> [What to do] Your answer should hold only the lines from the one with "1823x746 pixels. At" through the end of the records, repeated exactly and minus any pictures.

> [Extracted records]
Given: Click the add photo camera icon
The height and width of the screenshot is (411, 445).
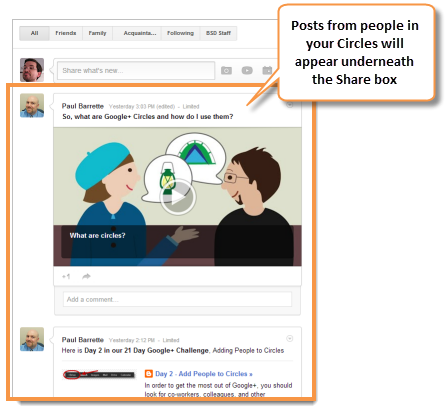Looking at the screenshot, I should point(226,70).
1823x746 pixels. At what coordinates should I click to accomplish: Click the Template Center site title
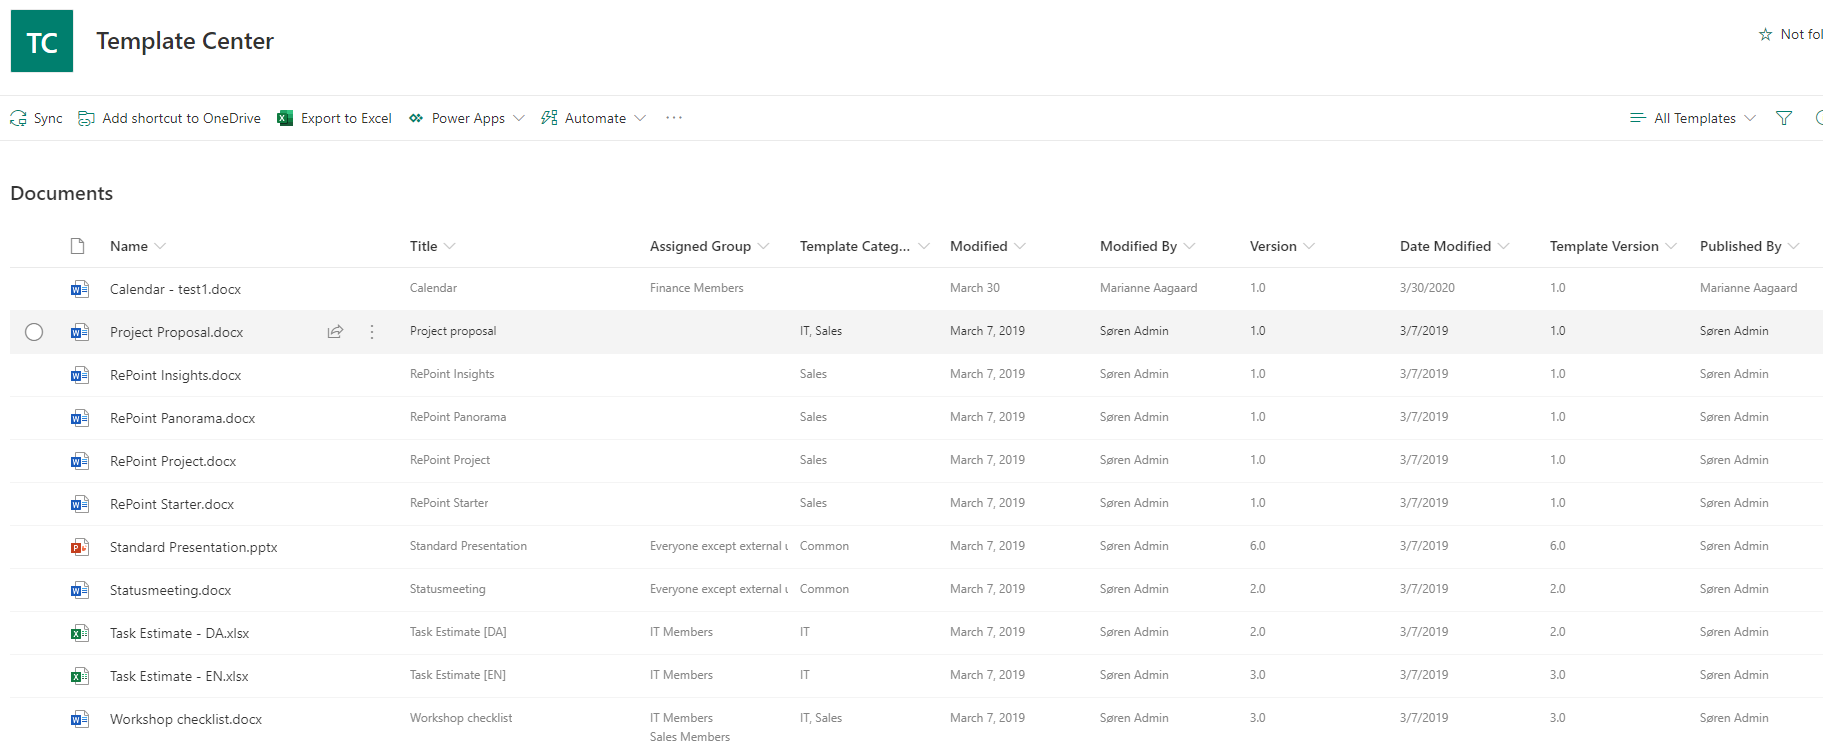point(185,41)
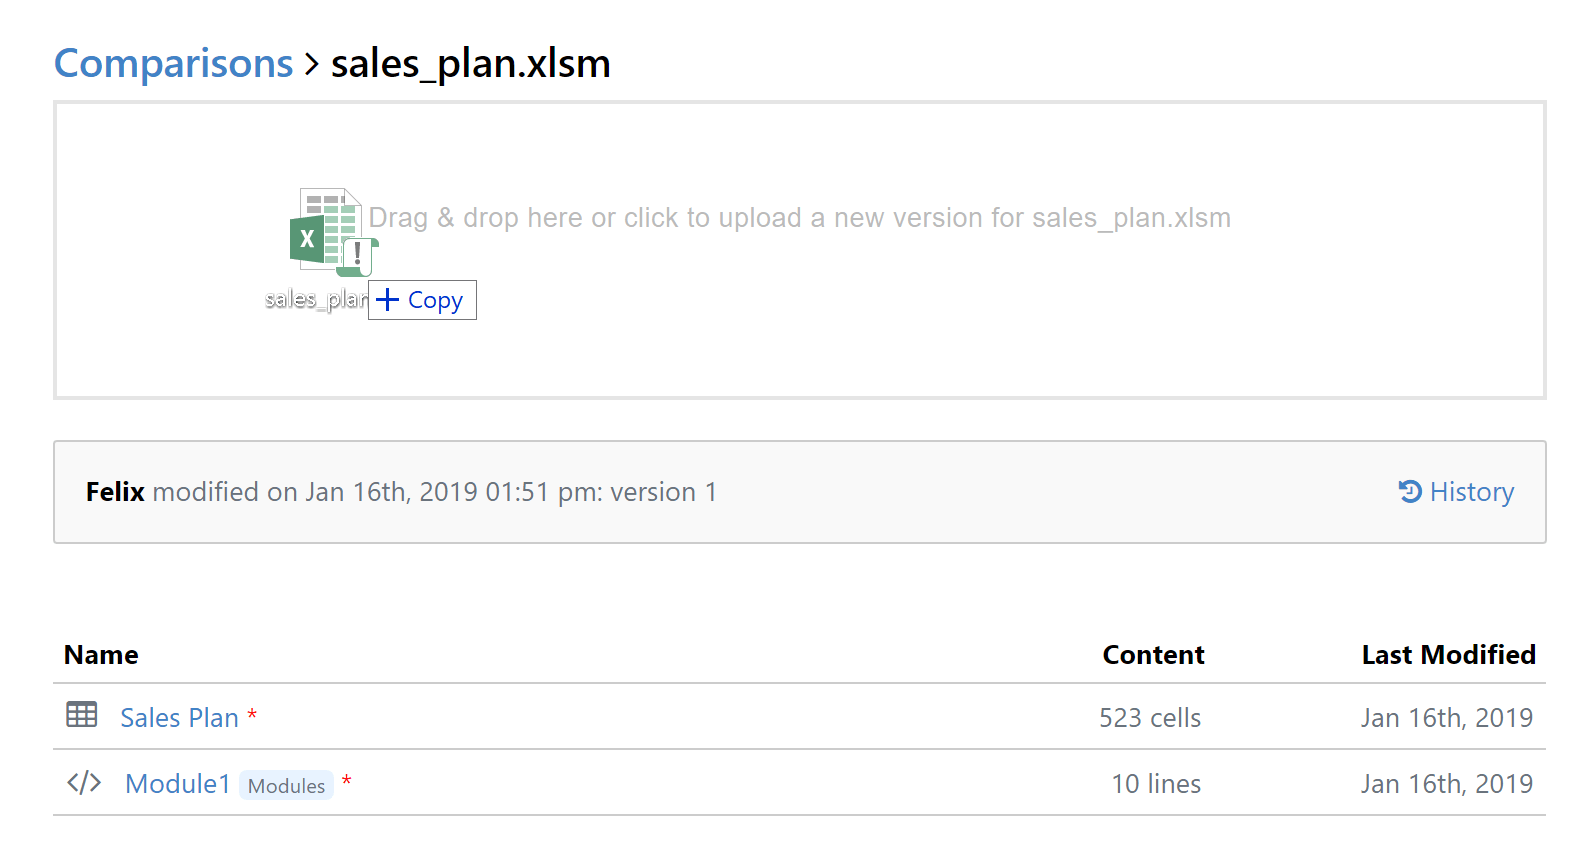The width and height of the screenshot is (1594, 853).
Task: Open the History link
Action: tap(1471, 492)
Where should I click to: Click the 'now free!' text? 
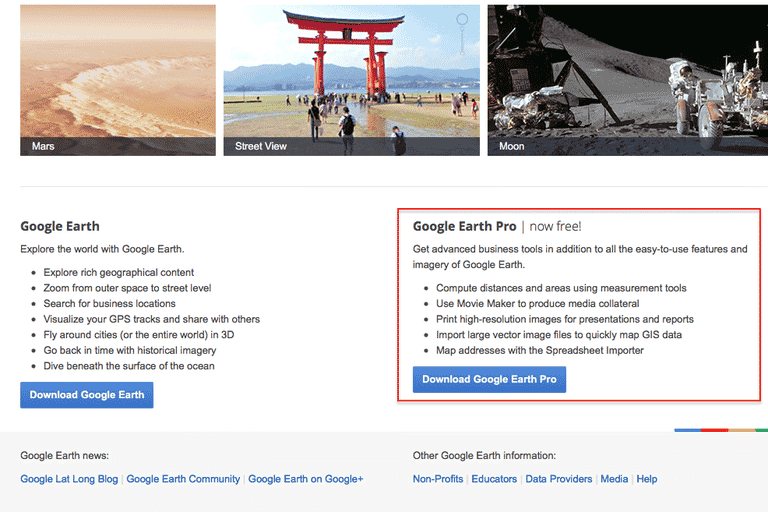[x=555, y=226]
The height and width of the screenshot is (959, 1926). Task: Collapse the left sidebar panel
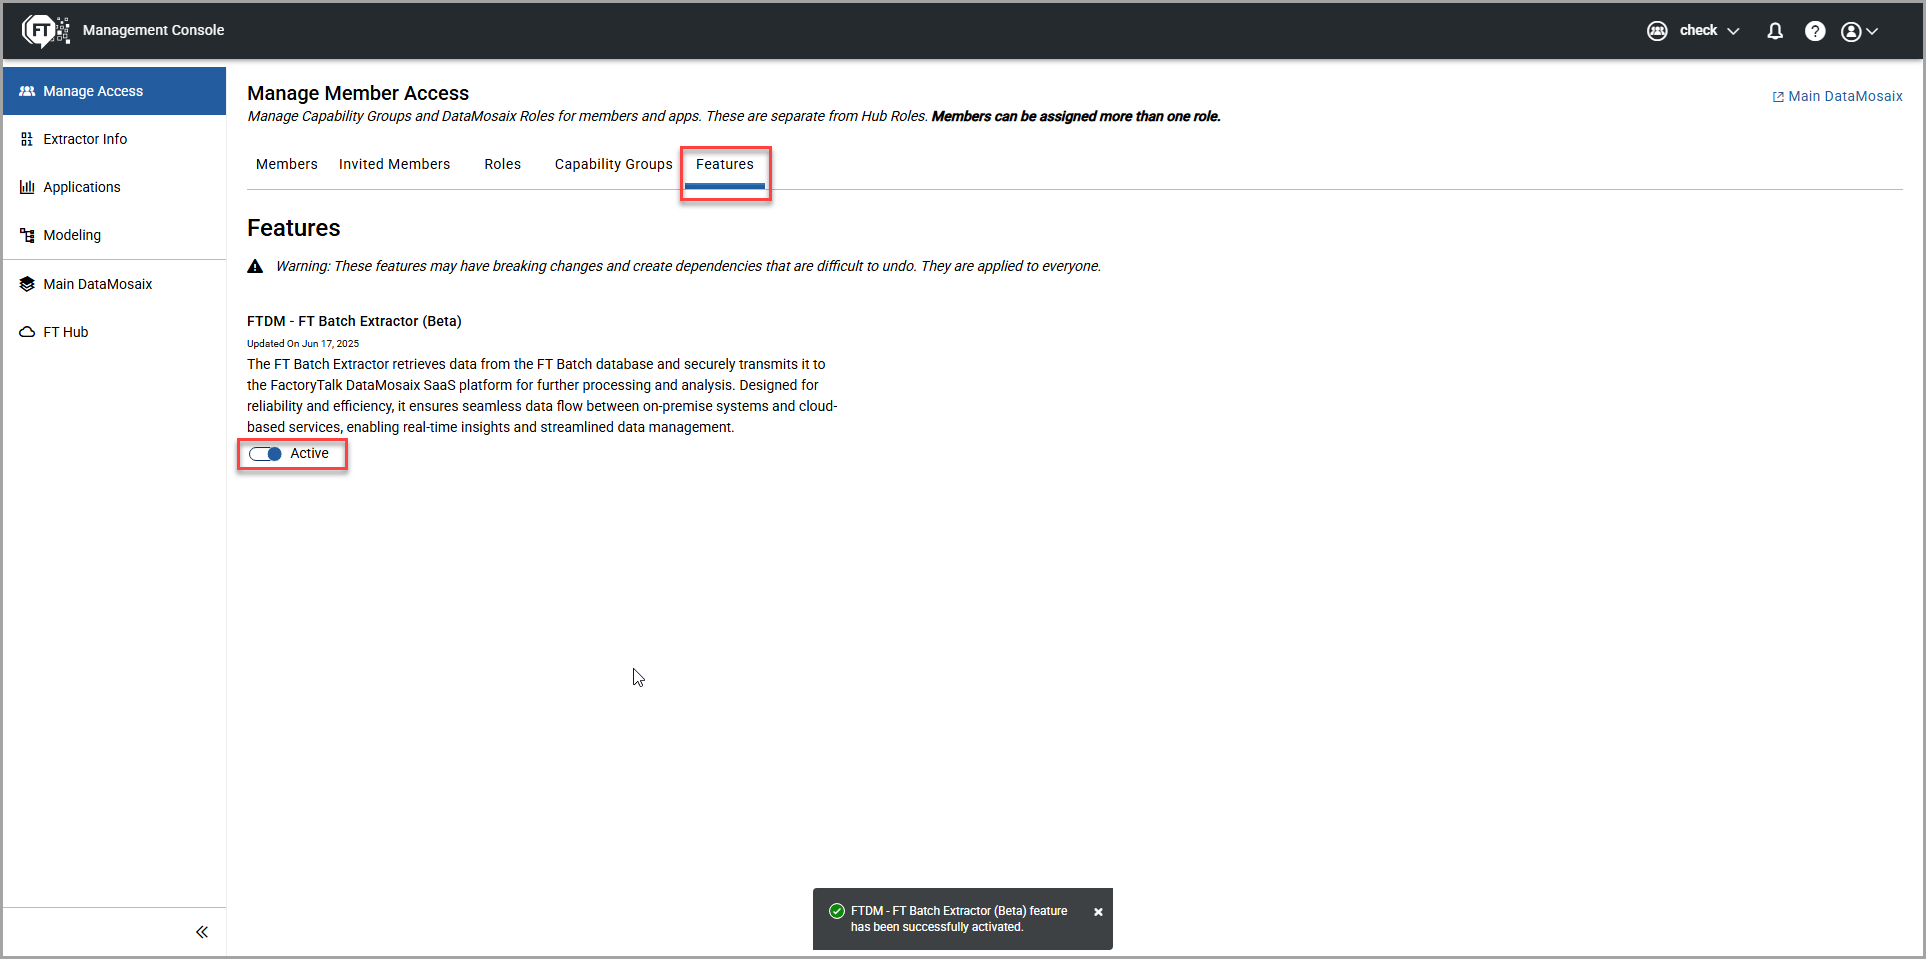[202, 932]
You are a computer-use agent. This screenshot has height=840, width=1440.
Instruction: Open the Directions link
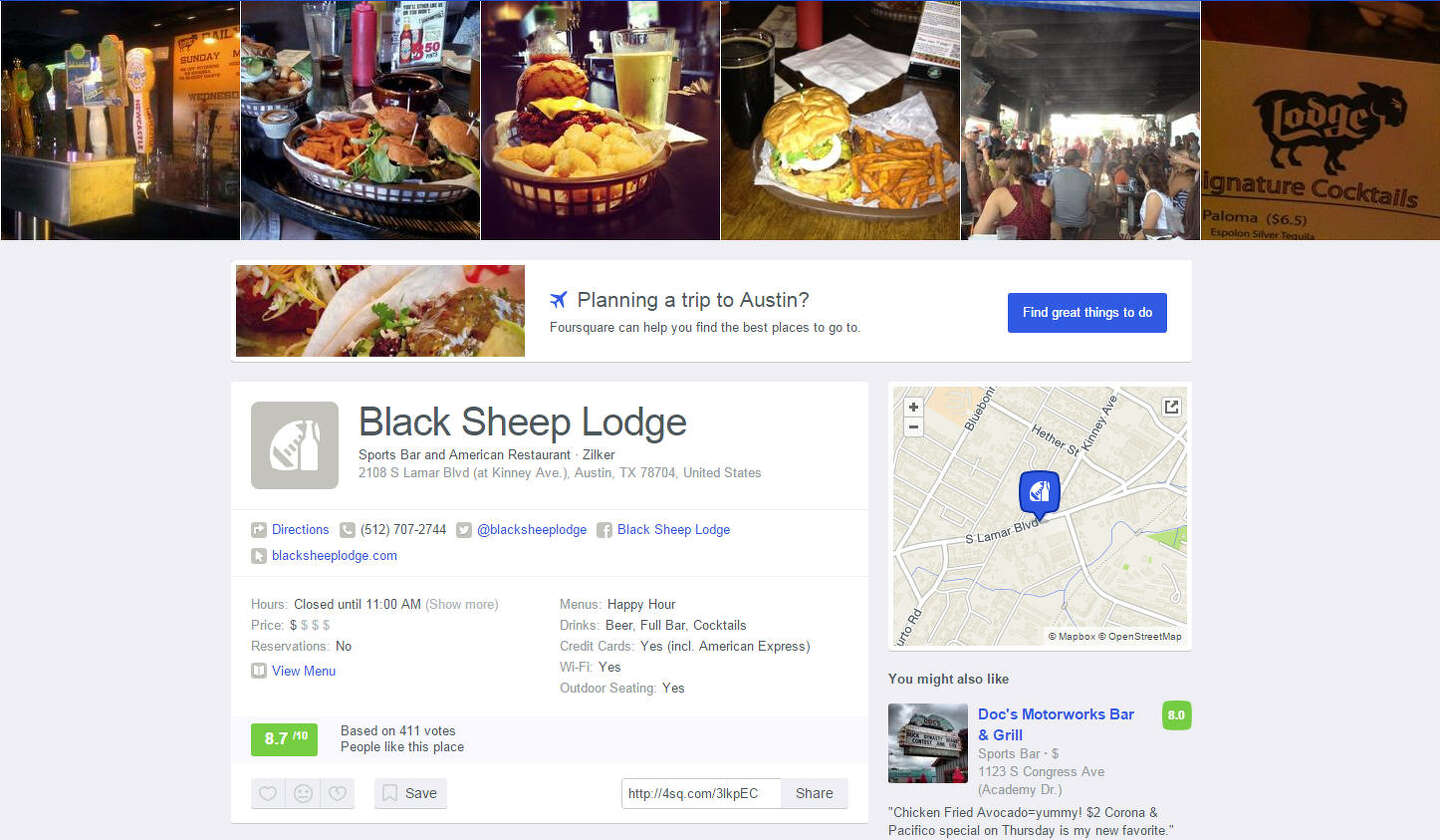point(300,530)
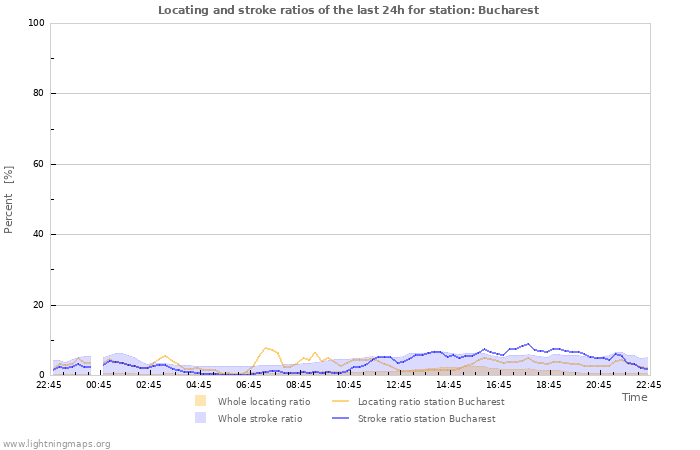The height and width of the screenshot is (450, 700).
Task: Click the Whole locating ratio orange swatch
Action: 200,401
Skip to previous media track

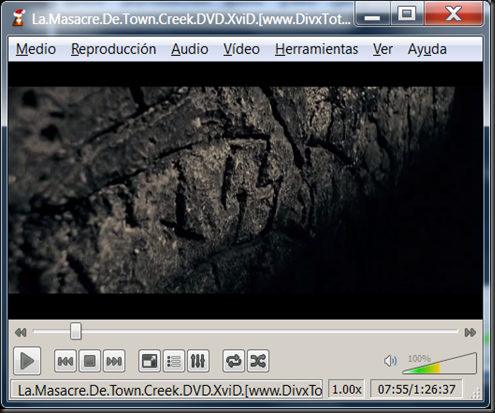click(x=65, y=361)
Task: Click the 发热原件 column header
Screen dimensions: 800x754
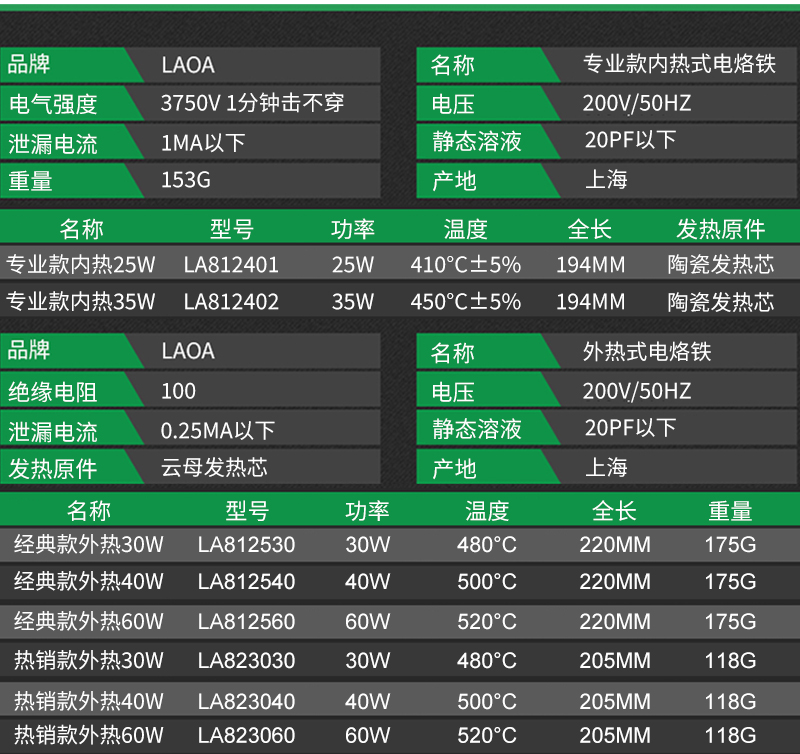Action: (720, 230)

> [Solution below]
1823x746 pixels. At what coordinates should I click to accomplish: Click the Template Center site title
point(185,41)
The width and height of the screenshot is (1594, 853).
Task: Open the History link
Action: tap(1471, 492)
Where should I click to: Click the 'now free!' text? 
[x=555, y=226]
The height and width of the screenshot is (959, 1926). Task: Collapse the left sidebar panel
[202, 932]
You are a computer-use agent. This screenshot has height=840, width=1440.
Instruction: Open the Directions link
point(300,530)
The height and width of the screenshot is (450, 700).
Task: Click the Whole locating ratio orange swatch
Action: 200,401
Skip to previous media track

click(x=65, y=361)
Task: Click the 发热原件 column header
Screen dimensions: 800x754
Action: (720, 230)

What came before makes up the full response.